Fuentes: The peril of laziness lost

Este artículo explora una idea contraintuitiva: la importancia de la "pereza" en el desarrollo de software. Inspirado en la famosa declaración de Larry Wall en "Programming Perl" (el "Camel Book"), el autor argumenta que la verdadera pereza, entendida como la búsqueda de la simplicidad y la abstracción, es una virtud fundamental para los programadores. No se trata de evitar el trabajo, sino de invertir tiempo en crear soluciones elegantes y reutilizables que ahorren tiempo a largo plazo, tanto para uno mismo como para otros.

La "pereza" en este contexto impulsa a los programadores a identificar patrones repetitivos y a crear abstracciones que los eliminen, reduciendo la complejidad y facilitando la composición de sistemas. Esto implica un esfuerzo inicial considerable, pero el beneficio a largo plazo es una mayor productividad y una base de código más mantenible. El artículo critica la tendencia moderna a una "industriosidad falsa" impulsada por métricas vanidosas y la cultura del "hustle", donde la cantidad de código producido se valora por encima de la calidad.

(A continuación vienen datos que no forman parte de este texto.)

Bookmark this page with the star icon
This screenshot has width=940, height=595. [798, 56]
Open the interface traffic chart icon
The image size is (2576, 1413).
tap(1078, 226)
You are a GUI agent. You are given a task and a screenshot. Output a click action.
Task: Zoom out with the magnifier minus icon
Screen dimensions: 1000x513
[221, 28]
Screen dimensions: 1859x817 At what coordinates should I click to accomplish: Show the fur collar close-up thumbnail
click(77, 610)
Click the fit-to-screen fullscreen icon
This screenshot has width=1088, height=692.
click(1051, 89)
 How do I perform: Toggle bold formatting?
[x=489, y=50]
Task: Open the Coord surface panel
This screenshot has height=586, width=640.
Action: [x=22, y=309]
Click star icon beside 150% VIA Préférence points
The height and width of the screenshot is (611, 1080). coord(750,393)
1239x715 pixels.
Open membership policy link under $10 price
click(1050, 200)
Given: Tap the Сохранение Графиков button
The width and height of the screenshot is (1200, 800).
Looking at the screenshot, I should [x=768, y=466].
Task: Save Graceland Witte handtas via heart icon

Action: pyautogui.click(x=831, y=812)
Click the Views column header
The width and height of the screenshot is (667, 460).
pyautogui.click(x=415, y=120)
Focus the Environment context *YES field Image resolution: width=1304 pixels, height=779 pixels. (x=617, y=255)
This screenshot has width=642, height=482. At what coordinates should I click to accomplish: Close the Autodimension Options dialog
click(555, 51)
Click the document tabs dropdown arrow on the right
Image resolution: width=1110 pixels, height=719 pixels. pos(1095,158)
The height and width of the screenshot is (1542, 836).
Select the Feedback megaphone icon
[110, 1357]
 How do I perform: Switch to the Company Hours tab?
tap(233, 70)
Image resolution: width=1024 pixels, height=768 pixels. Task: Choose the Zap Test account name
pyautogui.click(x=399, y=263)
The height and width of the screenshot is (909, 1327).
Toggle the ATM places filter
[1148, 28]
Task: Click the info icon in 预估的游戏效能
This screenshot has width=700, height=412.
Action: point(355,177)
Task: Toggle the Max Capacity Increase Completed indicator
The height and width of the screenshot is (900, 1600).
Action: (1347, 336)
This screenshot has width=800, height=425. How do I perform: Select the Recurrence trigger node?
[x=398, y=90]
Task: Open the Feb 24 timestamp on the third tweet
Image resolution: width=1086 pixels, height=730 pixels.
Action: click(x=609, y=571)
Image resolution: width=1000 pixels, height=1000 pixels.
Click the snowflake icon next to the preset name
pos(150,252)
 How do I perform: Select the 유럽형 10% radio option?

La aparición de los LLMs (Large Language Models) exacerba este problema. Si bien los LLMs son herramientas poderosas, su capacidad para generar código rápidamente sin considerar la optimización del tiempo o la calidad, puede llevar a la creación de sistemas hinchados y difíciles de mantener. Los LLMs carecen de la restricción del tiempo que obliga a los humanos a crear abstracciones concisas. El artículo advierte que, sin una guía humana consciente, los LLMs pueden generar sistemas más grandes y menos eficientes, socavando los principios de la programación limpia.

En esencia, el artículo aboga por utilizar los LLMs como herramientas para abordar aspectos menos deseables de la programación (como la deuda técnica) y para promover la rigurosidad en la ingeniería, siempre y cuando se haga en servicio de la virtud de la "pereza" humana: crear sistemas más simples, poderosos y sostenibles para las generaciones futuras de desarrolladores. La clave está en recordar que la verdadera eficiencia proviene de la optimización, no de la mera producción de código.